Data extracted from a collection:
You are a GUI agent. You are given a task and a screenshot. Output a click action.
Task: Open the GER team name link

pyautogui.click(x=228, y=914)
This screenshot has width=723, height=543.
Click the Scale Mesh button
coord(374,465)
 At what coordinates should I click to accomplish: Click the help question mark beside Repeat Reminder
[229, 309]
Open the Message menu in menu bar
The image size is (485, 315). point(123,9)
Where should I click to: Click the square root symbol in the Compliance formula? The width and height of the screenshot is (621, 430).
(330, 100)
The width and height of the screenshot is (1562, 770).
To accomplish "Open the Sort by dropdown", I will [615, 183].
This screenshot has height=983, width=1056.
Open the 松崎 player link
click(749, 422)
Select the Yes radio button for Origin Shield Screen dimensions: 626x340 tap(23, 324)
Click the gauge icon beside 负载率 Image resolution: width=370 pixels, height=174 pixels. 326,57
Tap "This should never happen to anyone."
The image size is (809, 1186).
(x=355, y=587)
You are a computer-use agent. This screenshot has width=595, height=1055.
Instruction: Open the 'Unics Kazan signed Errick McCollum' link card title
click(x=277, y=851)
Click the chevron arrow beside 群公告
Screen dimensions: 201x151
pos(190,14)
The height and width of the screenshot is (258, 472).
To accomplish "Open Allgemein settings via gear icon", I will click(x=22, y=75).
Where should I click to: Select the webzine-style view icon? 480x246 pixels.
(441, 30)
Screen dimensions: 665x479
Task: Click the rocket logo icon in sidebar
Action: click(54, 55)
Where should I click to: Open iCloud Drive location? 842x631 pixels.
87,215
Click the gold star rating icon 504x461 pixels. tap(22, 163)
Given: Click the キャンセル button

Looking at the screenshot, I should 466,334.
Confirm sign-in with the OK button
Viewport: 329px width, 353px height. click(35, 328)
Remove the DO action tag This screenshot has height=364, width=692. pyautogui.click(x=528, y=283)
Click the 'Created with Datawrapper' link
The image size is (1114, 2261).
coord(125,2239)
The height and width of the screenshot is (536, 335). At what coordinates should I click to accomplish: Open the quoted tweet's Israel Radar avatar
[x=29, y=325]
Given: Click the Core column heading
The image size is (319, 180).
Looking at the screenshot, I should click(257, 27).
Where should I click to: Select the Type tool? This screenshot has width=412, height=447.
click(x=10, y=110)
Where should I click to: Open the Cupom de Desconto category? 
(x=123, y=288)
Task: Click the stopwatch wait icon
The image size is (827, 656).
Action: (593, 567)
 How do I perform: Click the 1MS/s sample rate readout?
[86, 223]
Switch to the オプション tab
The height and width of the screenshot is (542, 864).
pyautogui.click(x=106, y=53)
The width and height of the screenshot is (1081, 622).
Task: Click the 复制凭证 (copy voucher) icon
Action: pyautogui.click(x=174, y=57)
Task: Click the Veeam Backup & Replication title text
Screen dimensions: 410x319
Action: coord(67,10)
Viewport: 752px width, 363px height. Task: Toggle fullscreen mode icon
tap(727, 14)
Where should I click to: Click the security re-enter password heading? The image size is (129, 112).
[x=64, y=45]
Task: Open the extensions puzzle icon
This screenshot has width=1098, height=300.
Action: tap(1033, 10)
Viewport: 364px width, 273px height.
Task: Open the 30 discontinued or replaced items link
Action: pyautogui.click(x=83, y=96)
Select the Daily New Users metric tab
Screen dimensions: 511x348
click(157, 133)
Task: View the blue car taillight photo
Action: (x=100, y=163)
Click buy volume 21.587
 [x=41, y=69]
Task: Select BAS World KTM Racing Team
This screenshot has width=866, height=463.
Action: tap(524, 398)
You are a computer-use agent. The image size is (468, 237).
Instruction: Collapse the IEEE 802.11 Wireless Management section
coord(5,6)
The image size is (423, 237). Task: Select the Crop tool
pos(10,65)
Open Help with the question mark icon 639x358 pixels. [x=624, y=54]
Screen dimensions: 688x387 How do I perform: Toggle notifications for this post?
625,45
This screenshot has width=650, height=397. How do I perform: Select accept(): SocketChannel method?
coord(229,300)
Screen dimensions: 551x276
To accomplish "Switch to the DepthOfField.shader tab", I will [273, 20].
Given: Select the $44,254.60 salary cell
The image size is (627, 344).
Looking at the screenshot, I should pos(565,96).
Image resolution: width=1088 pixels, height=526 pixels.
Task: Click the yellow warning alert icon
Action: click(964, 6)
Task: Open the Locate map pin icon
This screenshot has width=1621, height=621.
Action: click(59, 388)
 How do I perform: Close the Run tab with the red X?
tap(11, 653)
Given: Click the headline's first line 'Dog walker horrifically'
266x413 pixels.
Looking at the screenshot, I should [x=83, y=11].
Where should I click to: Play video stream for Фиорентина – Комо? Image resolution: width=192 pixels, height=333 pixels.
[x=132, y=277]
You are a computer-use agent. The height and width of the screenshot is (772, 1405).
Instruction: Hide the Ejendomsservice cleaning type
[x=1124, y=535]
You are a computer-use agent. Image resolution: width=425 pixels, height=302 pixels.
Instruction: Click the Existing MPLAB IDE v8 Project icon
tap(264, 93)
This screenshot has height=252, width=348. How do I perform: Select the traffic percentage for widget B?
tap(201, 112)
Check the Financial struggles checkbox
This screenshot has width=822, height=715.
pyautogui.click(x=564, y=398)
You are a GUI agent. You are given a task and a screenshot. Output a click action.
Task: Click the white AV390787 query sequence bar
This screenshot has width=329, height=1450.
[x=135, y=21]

__TASK DIRECTIONS__
Copy, please, exactly the lines that start at the first line of the data and end at the line containing "You are a computer-use agent. This", both kept and no others.

__SOLUTION FOR THIS TASK__
You are a GUI agent. You are given a task and a screenshot. Output a click action.
Task: Open the GER team name link

pyautogui.click(x=228, y=914)
This screenshot has width=723, height=543.
Click the Scale Mesh button
coord(374,465)
 At what coordinates should I click to accomplish: Click the help question mark beside Repeat Reminder
[229, 309]
Open the Message menu in menu bar
The image size is (485, 315). point(123,9)
Where should I click to: Click the square root symbol in the Compliance formula? The width and height of the screenshot is (621, 430).
(330, 100)
The width and height of the screenshot is (1562, 770).
To accomplish "Open the Sort by dropdown", I will [615, 183].
This screenshot has height=983, width=1056.
Open the 松崎 player link
click(749, 422)
Select the Yes radio button for Origin Shield Screen dimensions: 626x340 tap(23, 324)
Click the gauge icon beside 负载率 Image resolution: width=370 pixels, height=174 pixels. 326,57
Tap "This should never happen to anyone."
The image size is (809, 1186).
(x=355, y=587)
You are a computer-use agent. This screenshot has width=595, height=1055.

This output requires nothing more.